--- START Data to process ---

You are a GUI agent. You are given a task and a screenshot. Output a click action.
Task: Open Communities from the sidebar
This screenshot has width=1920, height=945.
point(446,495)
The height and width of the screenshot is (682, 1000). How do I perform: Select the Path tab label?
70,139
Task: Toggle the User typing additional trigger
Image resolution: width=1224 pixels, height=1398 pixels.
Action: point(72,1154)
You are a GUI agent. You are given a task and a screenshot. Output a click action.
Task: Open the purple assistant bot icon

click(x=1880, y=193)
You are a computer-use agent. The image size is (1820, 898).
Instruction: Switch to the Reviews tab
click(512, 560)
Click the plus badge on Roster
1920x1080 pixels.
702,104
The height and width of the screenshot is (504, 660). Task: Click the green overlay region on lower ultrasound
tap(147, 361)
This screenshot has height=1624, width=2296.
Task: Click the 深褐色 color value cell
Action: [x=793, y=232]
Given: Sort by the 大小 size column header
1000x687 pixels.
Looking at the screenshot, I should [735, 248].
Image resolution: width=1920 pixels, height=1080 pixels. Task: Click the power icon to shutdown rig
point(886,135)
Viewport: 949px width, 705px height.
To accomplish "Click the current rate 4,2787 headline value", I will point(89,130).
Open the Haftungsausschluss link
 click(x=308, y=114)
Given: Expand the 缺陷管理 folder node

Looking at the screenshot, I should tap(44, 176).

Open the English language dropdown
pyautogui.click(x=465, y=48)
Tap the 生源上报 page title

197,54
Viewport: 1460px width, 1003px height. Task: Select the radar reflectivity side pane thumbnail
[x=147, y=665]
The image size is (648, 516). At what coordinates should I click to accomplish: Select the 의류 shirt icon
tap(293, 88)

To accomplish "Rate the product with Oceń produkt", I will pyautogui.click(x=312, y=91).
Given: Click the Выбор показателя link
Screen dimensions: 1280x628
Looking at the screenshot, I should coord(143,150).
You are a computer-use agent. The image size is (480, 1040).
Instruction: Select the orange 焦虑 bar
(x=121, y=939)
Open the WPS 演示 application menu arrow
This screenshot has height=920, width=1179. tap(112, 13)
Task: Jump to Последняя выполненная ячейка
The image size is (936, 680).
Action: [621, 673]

--- END Data to process ---

Problem requirements:
Copy the lines above verbatim. Start at the line that contains "Open the Haftungsausschluss link" and stop after the final line.

Output for this task:
Open the Haftungsausschluss link
 click(x=308, y=114)
Given: Expand the 缺陷管理 folder node

Looking at the screenshot, I should tap(44, 176).

Open the English language dropdown
pyautogui.click(x=465, y=48)
Tap the 生源上报 page title

197,54
Viewport: 1460px width, 1003px height. Task: Select the radar reflectivity side pane thumbnail
[x=147, y=665]
The image size is (648, 516). At what coordinates should I click to accomplish: Select the 의류 shirt icon
tap(293, 88)

To accomplish "Rate the product with Oceń produkt", I will pyautogui.click(x=312, y=91).
Given: Click the Выбор показателя link
Screen dimensions: 1280x628
Looking at the screenshot, I should coord(143,150).
You are a computer-use agent. The image size is (480, 1040).
Instruction: Select the orange 焦虑 bar
(x=121, y=939)
Open the WPS 演示 application menu arrow
This screenshot has height=920, width=1179. tap(112, 13)
Task: Jump to Последняя выполненная ячейка
The image size is (936, 680).
Action: [621, 673]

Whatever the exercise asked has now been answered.